Deborah Oster Pannell, secretary-treasurer of Sickle Cell Advocates for Research and Empowerment Inc., a nonprofit organization in the Bronx, N.Y., that seeks to improve the quality of life of persons with sickle cell disease through education and advocacy, says alternative medicine has worked its way into the treatment of the disease.
“Many people swear by the positive effects of certain herbal medicines, vitamins, changes in diet, the regular practice of yoga, meditation and self hypnosis, as well as other forms of treatment, such as acupuncture, massage and chiropractic,” she says in an article on alternative healing and sickle cell disease, published on the group’s Web site at www.defiers.com .
Both Pannell and her husband, Ivor, who is president of S.C.A.R.E., are sickle cell patients. “We have used acupuncture and Chinese herbs to facilitate the management of minor aches and pains, increase overall energy and stamina, regulate and harmonize [Ivor’s] sleep patterns and digestive functions, and significantly reduce stress, which if left unchecked can often precipitate a crisis. In this way we have been able to incorporate Chinese medicine into Ivor’s [and my] total health care regime in order to maintain better balance and harmony in our day-to-day well being,” she says.

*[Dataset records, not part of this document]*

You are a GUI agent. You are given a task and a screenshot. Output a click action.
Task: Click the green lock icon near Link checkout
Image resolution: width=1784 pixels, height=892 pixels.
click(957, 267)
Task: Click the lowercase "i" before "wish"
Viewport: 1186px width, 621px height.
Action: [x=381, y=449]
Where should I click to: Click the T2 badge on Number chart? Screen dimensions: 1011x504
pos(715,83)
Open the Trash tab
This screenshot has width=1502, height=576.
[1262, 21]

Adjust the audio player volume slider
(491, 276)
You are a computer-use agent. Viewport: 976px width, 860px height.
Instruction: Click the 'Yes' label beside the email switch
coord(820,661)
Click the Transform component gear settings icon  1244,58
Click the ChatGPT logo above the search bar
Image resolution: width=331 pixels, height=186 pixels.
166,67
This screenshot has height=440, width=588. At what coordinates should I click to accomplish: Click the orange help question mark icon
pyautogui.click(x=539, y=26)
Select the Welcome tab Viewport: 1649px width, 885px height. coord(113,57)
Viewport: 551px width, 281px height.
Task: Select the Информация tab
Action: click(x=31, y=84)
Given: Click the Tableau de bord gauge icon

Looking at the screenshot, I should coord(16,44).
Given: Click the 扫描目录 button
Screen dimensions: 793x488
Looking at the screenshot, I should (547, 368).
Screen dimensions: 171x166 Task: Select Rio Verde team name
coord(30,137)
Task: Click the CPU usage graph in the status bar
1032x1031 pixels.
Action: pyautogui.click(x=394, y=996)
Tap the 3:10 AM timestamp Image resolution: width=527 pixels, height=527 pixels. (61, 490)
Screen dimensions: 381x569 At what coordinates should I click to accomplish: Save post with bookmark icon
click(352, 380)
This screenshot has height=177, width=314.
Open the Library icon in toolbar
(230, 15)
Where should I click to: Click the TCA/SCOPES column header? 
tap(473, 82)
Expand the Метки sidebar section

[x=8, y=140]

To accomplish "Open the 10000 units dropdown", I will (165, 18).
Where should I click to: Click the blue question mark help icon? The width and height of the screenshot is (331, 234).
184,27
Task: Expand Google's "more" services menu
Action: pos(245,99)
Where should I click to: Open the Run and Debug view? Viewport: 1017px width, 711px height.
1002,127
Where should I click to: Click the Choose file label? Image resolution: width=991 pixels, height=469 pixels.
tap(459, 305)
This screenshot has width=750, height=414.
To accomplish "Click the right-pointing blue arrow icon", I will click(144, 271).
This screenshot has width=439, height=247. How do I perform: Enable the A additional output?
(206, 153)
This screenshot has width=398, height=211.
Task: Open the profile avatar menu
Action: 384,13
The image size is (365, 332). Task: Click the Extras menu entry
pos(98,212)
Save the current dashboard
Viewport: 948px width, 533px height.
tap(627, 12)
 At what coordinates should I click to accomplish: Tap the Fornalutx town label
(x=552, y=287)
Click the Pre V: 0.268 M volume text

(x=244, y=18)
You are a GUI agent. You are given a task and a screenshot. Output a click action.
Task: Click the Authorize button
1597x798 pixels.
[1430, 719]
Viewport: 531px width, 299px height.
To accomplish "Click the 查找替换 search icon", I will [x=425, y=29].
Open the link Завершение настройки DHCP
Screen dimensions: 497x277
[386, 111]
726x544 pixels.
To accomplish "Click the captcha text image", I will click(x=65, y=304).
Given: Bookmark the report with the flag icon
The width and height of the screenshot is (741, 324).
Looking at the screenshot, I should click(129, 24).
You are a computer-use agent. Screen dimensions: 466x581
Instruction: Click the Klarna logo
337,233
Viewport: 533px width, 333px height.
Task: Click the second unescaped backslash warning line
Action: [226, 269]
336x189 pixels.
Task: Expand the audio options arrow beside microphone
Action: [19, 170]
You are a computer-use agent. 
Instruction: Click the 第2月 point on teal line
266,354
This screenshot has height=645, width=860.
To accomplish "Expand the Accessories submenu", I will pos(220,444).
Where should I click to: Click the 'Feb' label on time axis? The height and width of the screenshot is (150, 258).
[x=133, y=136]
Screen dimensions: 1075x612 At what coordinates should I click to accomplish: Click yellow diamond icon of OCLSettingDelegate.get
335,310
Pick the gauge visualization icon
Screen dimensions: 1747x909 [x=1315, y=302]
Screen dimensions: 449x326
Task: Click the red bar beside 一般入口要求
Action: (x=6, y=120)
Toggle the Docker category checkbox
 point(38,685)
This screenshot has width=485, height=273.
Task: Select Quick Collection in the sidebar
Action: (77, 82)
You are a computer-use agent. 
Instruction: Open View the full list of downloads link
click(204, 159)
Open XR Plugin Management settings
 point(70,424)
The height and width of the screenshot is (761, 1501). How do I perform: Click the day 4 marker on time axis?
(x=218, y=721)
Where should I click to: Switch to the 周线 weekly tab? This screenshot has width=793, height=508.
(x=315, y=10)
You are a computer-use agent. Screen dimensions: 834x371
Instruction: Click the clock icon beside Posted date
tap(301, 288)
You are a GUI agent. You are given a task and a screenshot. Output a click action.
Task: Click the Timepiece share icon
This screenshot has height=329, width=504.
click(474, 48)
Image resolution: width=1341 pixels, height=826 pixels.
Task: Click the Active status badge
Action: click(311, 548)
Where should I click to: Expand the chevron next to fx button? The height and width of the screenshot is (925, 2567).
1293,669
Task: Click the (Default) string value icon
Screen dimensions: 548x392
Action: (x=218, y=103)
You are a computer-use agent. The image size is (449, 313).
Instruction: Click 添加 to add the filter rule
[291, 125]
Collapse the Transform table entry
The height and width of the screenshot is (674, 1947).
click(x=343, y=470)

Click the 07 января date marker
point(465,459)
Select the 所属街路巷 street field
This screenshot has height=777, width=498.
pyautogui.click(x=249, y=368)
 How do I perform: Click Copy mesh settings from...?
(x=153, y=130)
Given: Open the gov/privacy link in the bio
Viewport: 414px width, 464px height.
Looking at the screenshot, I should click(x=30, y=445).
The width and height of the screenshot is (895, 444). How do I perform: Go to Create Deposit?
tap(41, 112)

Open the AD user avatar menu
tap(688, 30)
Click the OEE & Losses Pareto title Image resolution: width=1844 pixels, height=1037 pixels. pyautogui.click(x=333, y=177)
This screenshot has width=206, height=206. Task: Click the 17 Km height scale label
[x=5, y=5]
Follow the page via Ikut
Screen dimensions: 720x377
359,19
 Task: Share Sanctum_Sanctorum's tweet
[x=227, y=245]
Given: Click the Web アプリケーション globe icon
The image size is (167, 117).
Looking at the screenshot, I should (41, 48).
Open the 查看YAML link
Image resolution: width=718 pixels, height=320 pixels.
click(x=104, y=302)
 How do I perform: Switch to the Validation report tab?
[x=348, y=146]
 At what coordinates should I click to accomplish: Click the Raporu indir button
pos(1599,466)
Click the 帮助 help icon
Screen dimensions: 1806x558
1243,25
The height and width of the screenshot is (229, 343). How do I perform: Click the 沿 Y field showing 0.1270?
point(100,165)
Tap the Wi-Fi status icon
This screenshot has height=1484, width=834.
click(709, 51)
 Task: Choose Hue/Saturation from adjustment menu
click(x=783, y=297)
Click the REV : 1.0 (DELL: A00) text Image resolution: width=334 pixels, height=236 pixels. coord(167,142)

She cautions that not every sickle cell patient should “go out tomorrow and begin receiving acupuncture treatments.”However, she notes, “I can recommend from personal experience the benefits I have observed and encourage people with sufficient resources to explore the possible benefits for themselves.”
Sickle cell disease will be one of the topics discussed at the Multicultural Summit on Complementary Alternative Medicine (MSCAM), scheduled September 19-20, at Columbia University. The Network Journal is presenting the summit in partnership with Columbia University’s Rosenthal Center for Complementary & Alternative Medicine, the National Association of Health Services Executives and the Association of Hispanic Healthcare Executives.